**HOW TO COMPLETE THIS TASK:** From the line containing "Conditions d’utilisation (93, 1891)" to the last line of the records, please reproduce every line exactly and nothing more.

*** Block opens ***

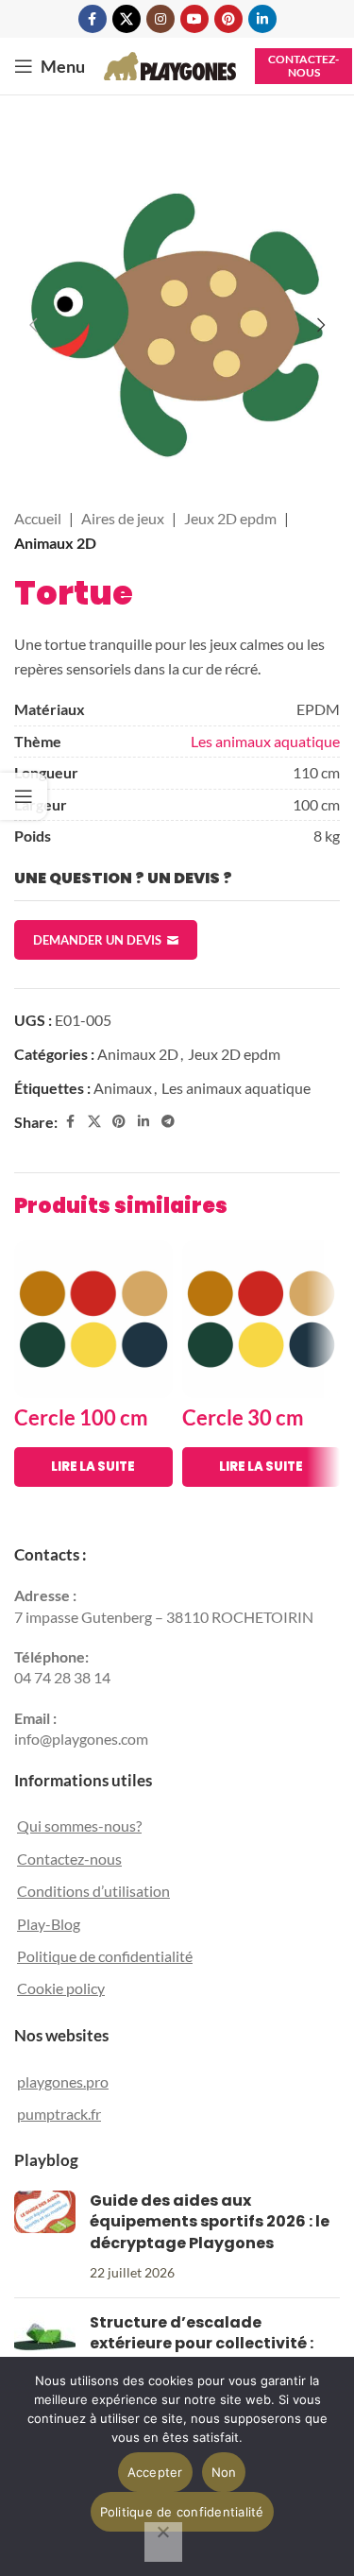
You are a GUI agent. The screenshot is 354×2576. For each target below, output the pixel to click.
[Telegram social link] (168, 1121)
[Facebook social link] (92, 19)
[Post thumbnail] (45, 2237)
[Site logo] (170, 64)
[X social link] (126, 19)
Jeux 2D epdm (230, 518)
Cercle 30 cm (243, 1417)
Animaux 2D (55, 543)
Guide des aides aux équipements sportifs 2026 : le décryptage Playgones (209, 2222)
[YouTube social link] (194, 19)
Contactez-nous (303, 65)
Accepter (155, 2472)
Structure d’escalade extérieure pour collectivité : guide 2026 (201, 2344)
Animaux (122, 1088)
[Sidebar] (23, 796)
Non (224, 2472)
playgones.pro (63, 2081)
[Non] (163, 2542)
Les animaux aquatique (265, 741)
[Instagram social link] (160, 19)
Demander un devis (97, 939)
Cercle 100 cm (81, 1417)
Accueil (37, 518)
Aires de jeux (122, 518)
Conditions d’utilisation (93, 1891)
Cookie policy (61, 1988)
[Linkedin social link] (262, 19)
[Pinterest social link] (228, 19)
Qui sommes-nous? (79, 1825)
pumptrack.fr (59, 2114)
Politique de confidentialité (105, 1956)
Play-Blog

*** Block closes ***

**SOLUTION FOR THIS PROBLEM:**
Conditions d’utilisation (93, 1891)
Cookie policy (61, 1988)
[Linkedin social link] (262, 19)
[Pinterest social link] (228, 19)
Qui sommes-nous? (79, 1825)
pumptrack.fr (59, 2114)
Politique de confidentialité (105, 1956)
Play-Blog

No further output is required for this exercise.